What are some important trends in the field of linguistics today?

Linguistics has long-standing connections to a wide range of academic disciplines, such as philosophy, languages and literatures, education, language disorders, neuroscience, and computer science. Interesting results are emerging at the interfaces between linguistics and these neighboring fields.

Linguists are also increasingly taking advantage of experimental and/or quantitative methods to address important, outstanding questions about language knowledge, use, and acquisition. For example, generalizations about language previously examined through introspection are being re-examined in laboratory experiments or through large-scale corpus investigations.

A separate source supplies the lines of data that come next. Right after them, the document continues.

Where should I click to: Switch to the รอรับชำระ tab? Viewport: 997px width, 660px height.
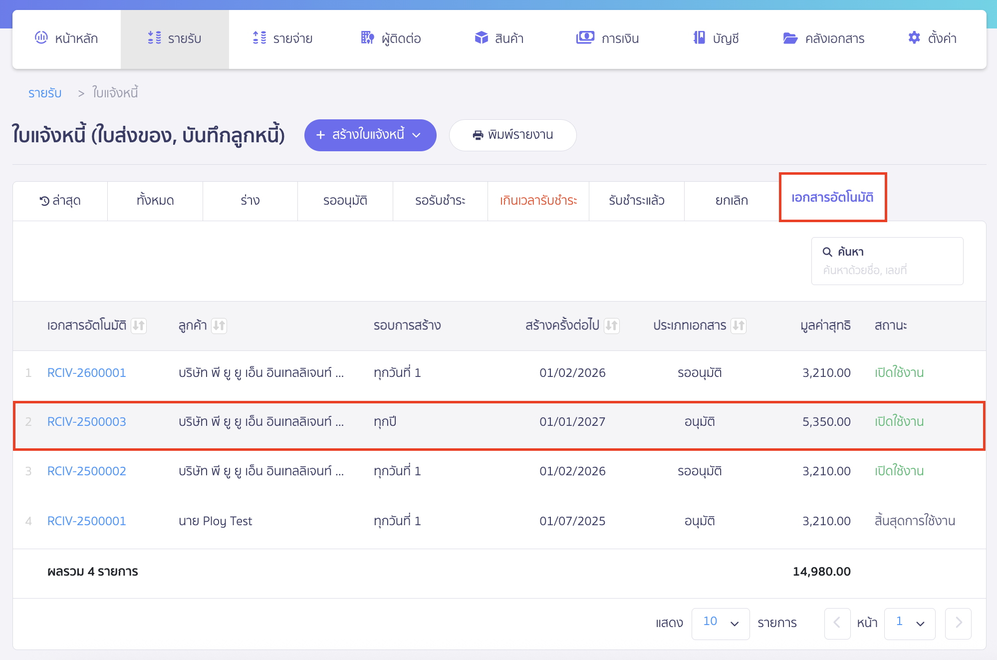[440, 201]
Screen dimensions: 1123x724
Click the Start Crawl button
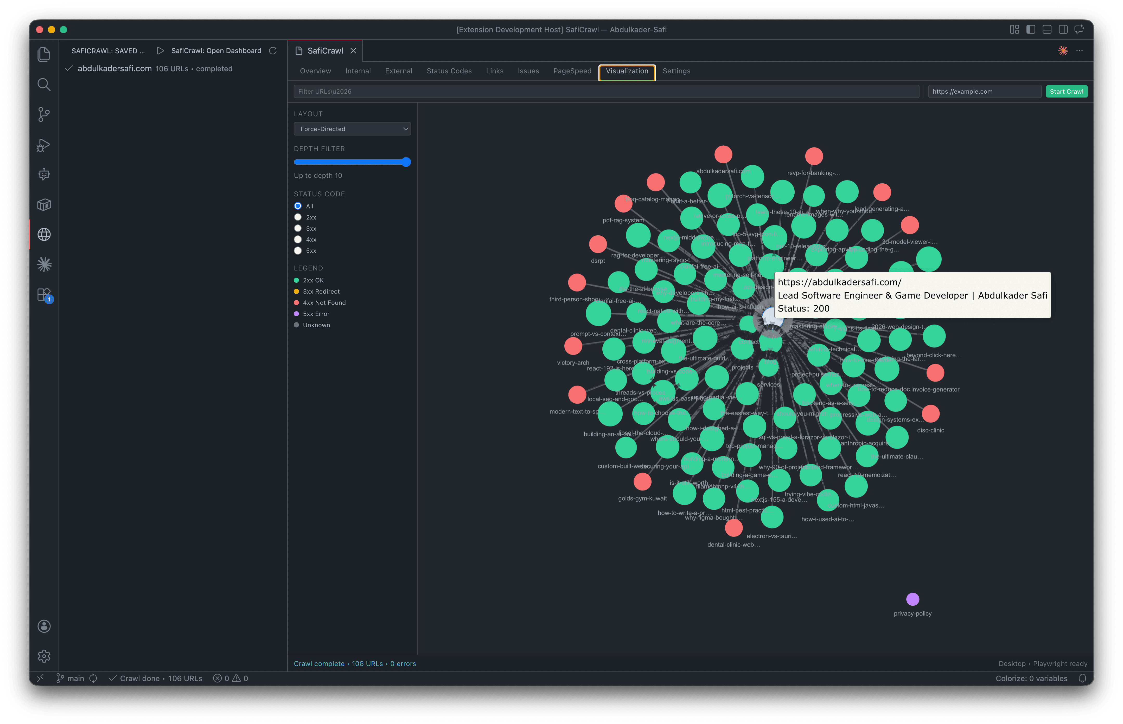point(1066,91)
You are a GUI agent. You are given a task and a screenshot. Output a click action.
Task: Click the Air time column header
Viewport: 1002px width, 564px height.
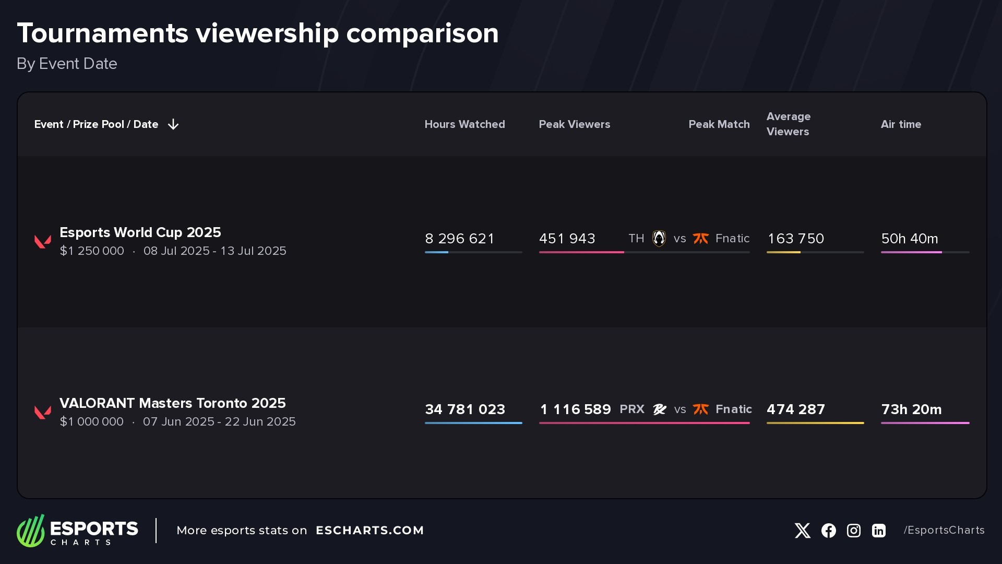point(901,124)
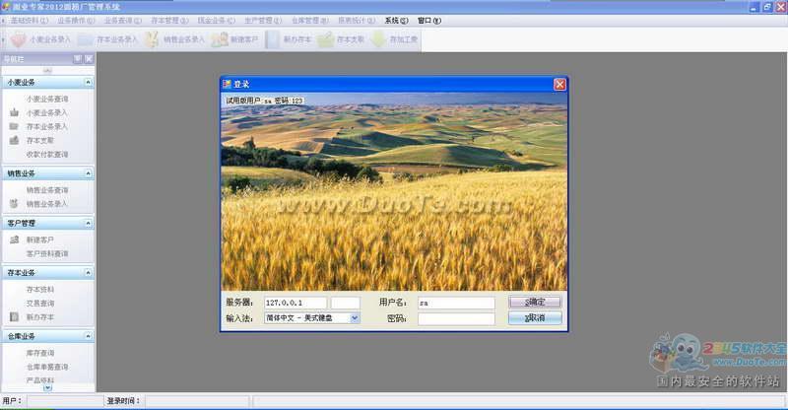The width and height of the screenshot is (788, 410).
Task: Click the 新建客户 toolbar icon
Action: click(x=220, y=40)
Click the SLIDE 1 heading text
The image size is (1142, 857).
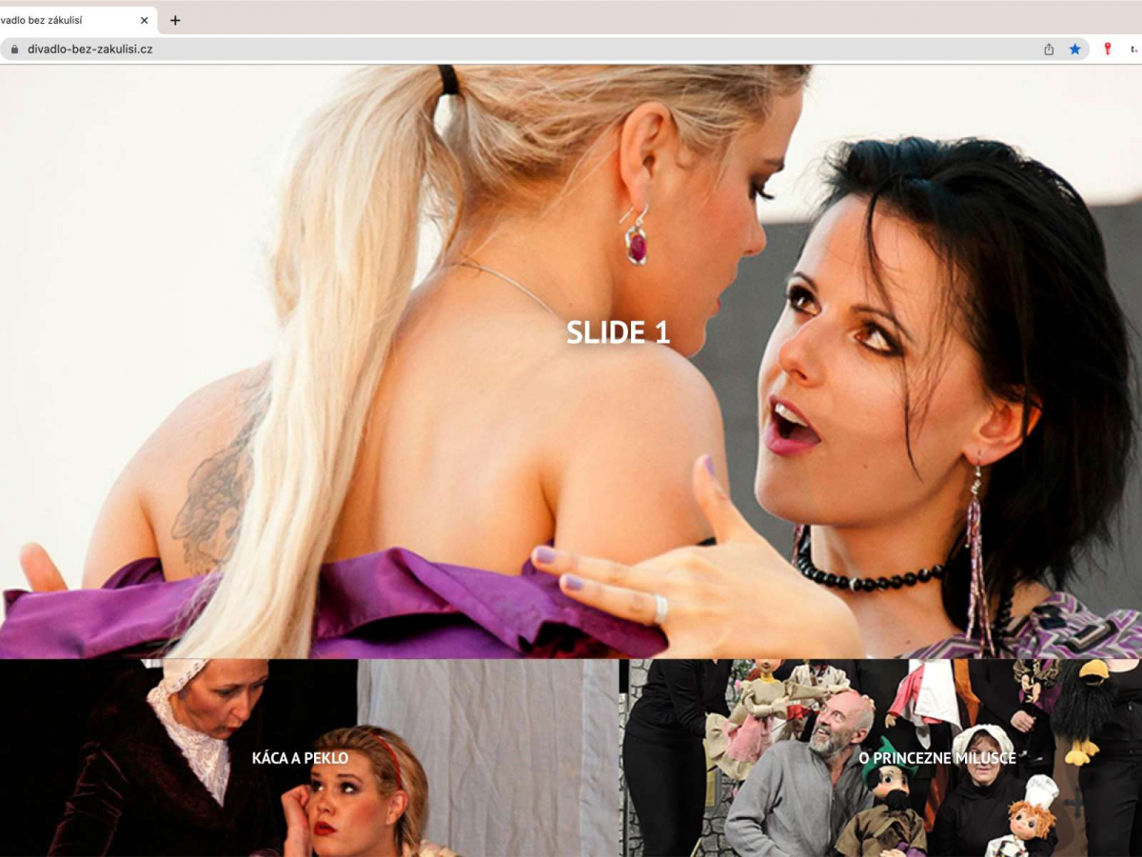(x=618, y=332)
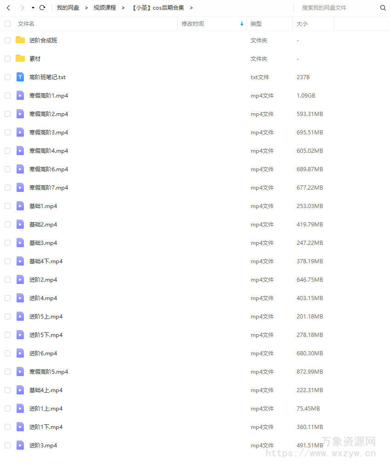Viewport: 390px width, 469px height.
Task: Click the forward navigation arrow
Action: tap(23, 8)
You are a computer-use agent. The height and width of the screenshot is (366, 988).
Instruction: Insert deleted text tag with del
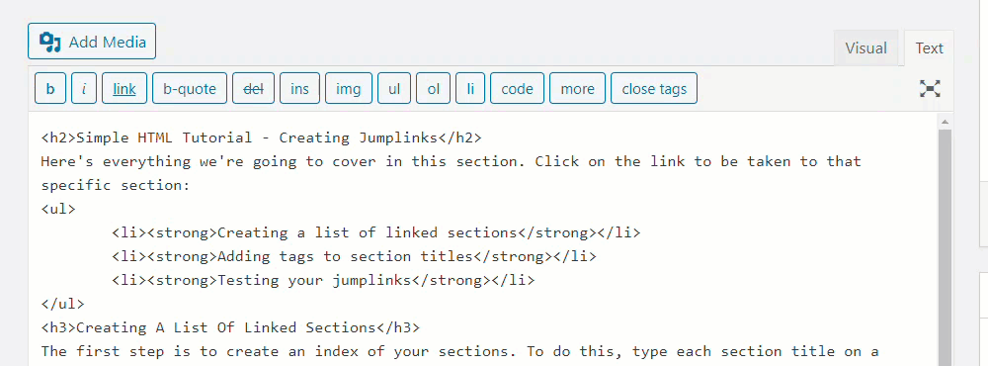[253, 88]
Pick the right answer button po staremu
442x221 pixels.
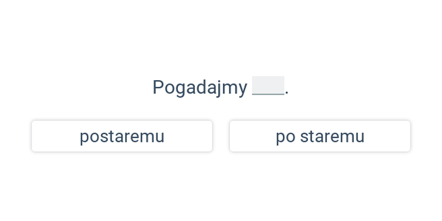(320, 136)
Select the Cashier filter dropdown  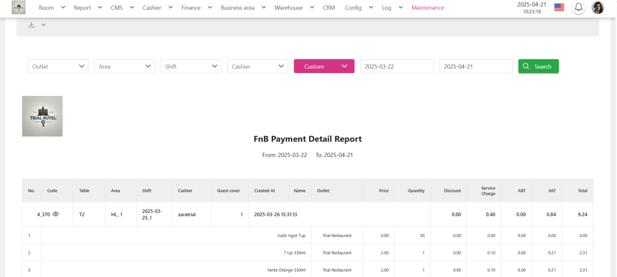tap(257, 66)
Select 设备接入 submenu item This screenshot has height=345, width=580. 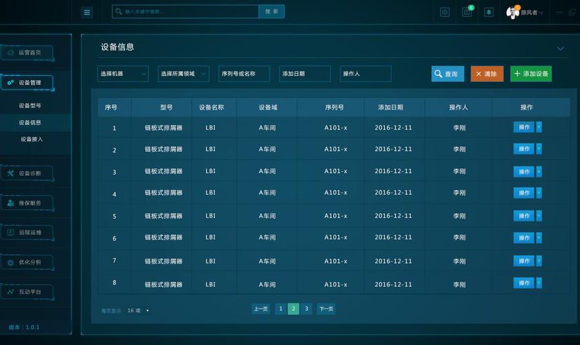pyautogui.click(x=32, y=139)
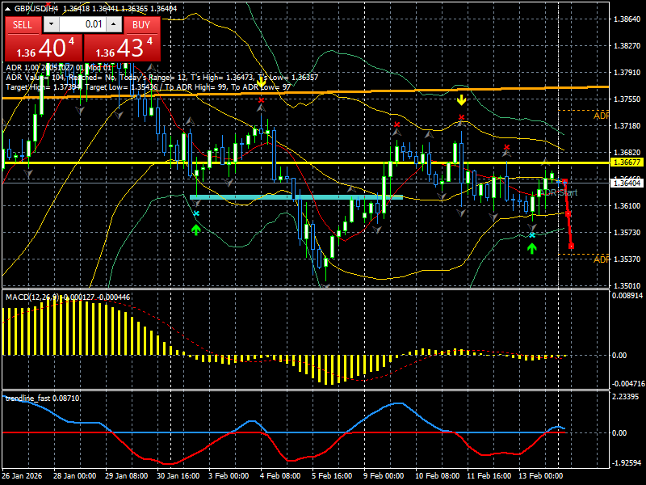Click the red X marker near 4 Feb

point(261,100)
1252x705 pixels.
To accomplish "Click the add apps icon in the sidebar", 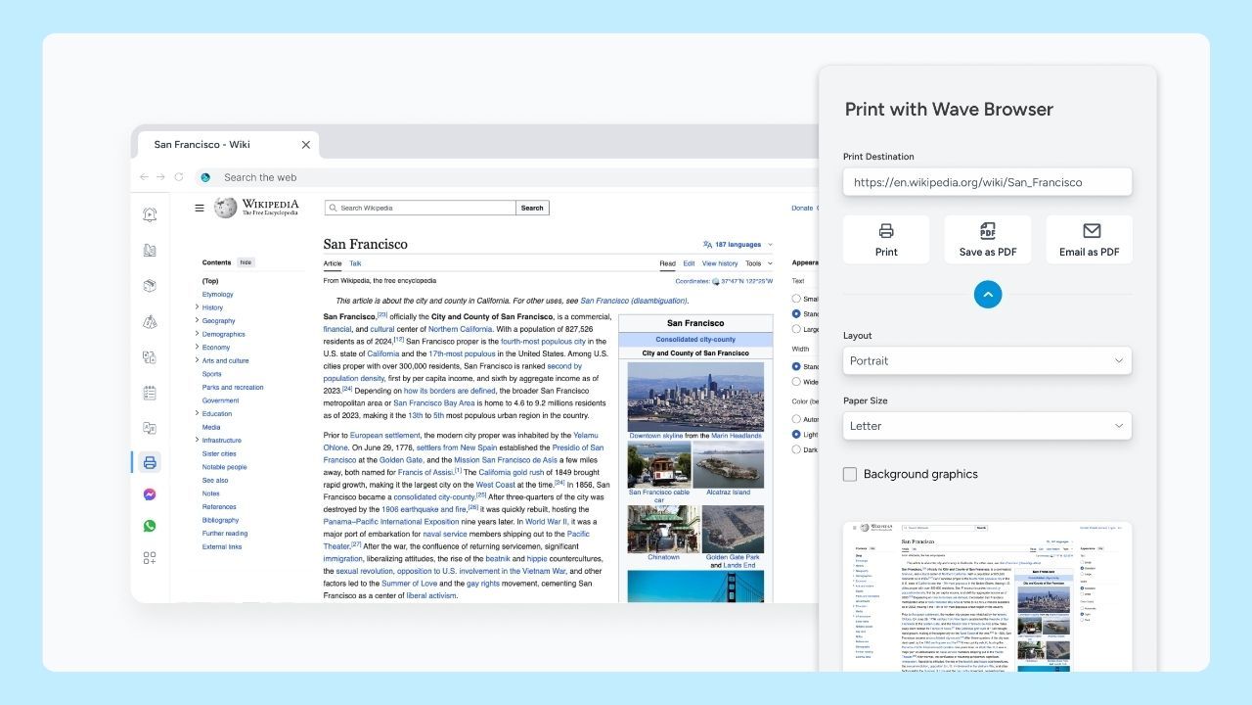I will 150,558.

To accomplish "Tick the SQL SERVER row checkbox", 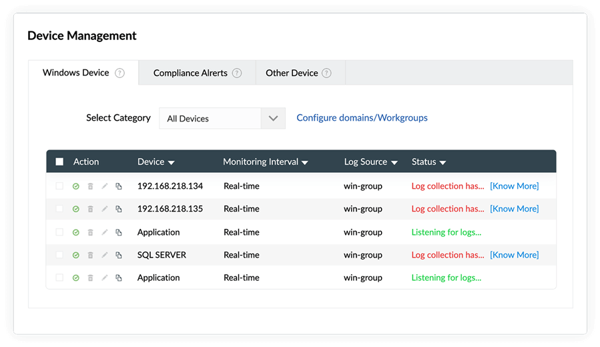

To take an example from phonetics and phonology (the study of speech sounds and sound patterns in language), open-source software now allows acoustic measurements and statistical analyses to be performed in a fraction of the time and at a fraction of the cost than was the case even ten years ago. To take another example from the comparative study of dialects, the fact that we can now perform surveys online allows us to access data from a much larger and more diverse population than was once the case. New technologies and analytical tools have vastly expanded the range of methodologies linguists use.

The field has also entered the age of big data. However, this has not led to abandonment of old methods. Instead, traditional methodologies are being applied in ever deeper and more systematic ways, not only by taking advantage of new technologies, but also by assimilating and building on the great amount of progress the field made with traditional methods before the digital revolution.

BU is responding very directly to the general trends in the field. Not only are our current faculty members direct participants and leaders in empirically based, theoretically grounded, linguistic inquiry, but we also anticipate additional hires in critical new areas.

Where do you see the field of linguistics going over the next few decades?

In its relatively short existence, modern linguistics has made tremendous progress in deepening and broadening our understanding of human language–its structure, its evolution, and how it both shapes and is shaped by our societies. This will continue, but at a much quicker pace than was previously possible, thanks to the vast increase in the types and quantities of data we can now access, and the speed with which scholarly communication can now take place. We expect that Boston University will be a dynamic and formidable contributor to these developments.